2. Detailed Editorial  
We want to maximize  
    S = ∑_{i in chosen subset} (x_i)^p  
over all subsets of {1…N}, allowing the empty set (sum = 0). Observe:

- Since N ≤ 100 and |x_i| ≤ 3, brute-forcing subsets (2^100) is impossible. But p ≤ 3 and x_i is tiny, so we look for a greedy rule.
- Compute a_i = (x_i)^p for each i.

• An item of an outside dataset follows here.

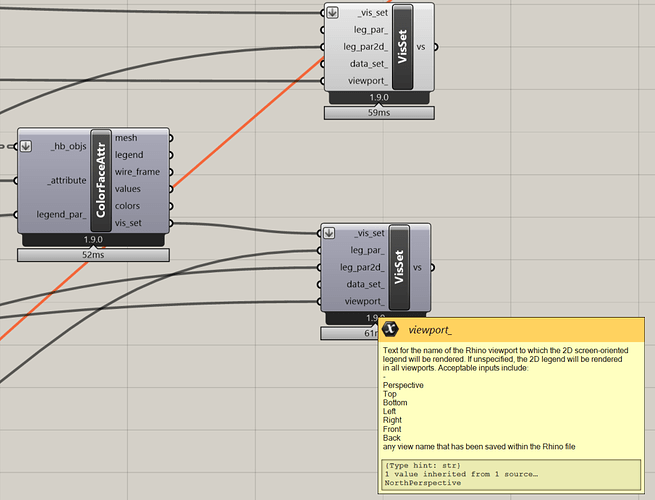Click the arrow icon on lower VisSet _vis_set

(x=330, y=233)
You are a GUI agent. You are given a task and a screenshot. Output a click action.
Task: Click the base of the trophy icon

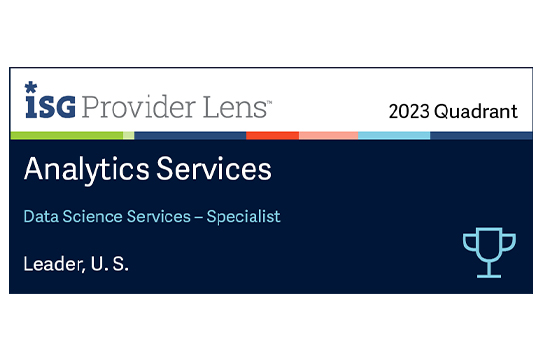[x=489, y=276]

There are only 7 possible x_i values (–3, –2, –1, 0, 1, 2, 3) and p ≤3, so the mapping x_i → a_i is small.
- For each a_i:
  - If a_i > 0, adding it to the sum helps.
  - If a_i ≤ 0, adding it cannot increase the sum (it can only lower or leave it unchanged), so we skip it.
- Therefore the answer is simply  
      ans = ∑_{i=1..N} max(0, x_i^p).  
- Edge cases:
  - All a_i ≤ 0 → answer stays at 0 (empty subset).
  - p = 2: every a_i = (x_i)^2 ≥ 0 → ans = ∑(x_i)^2.
  - p = 1 or 3: negative x_i yield negative a_i → we skip those.

Time complexity: O(N).  
Memory: O(N) for storing inputs.

3. C++ Solution with Detailed Comments
```cpp
#include <iostream>
#include <vector>
#include <cmath>    // for std::pow, but we can also multiply directly
using namespace std;

int main() {
    ios::sync_with_stdio(false);
    cin.tie(nullptr);

    int N;
    cin >> N;               // Read number of sons (N ≤ 100)

    int p;
    cin >> p;               // Read exponent (1 ≤ p ≤ 3)

    vector<int> x(N);
    for (int i = 0; i < N; i++) {
        cin >> x[i];        // Read each son's mental potential (–3 ≤ x[i] ≤ 3)
    }

    long long ans = 0;      // Use long long to be safe, though max sum is small
    for (int i = 0; i < N; i++) {
        int v = x[i];
        // Compute v^p. For small p and small |v| we can do it directly:
        int vp;
        if (p == 1) {
            vp = v;
        } else if (p == 2) {
            vp = v * v;
        } else { // p == 3
            vp = v * v * v;
        }
        // Only add positive contributions
        if (vp > 0) {
            ans += vp;
        }
    }

    cout << ans << "\n";
    return 0;
}
```

4. Python Solution with Detailed Comments
```python
def main():
    # Read the number of sons (not really needed except to know how many potentials follow)
    n = int(input().strip())
    # Read the exponent p (1, 2, or 3)
    p = int(input().strip())
    # Read the list of mental potentials
    potentials = list(map(int, input().split()))

    total = 0  # This will accumulate the maximum sum
    for v in potentials:
        # Compute v**p efficiently for small p
        if p == 1:
            vp = v
        elif p == 2:
            vp = v * v
        else:  # p == 3
            vp = v * v * v
        # Only add if the power is positive
        if vp > 0:
            total += vp

    # Print the final maximum sum (zero if all vp ≤ 0)
    print(total)

if __name__ == "__main__":
    main()
```

5. Compressed Editorial  
Compute each value x_i^p and sum only the positive ones; if none are positive, answer 0.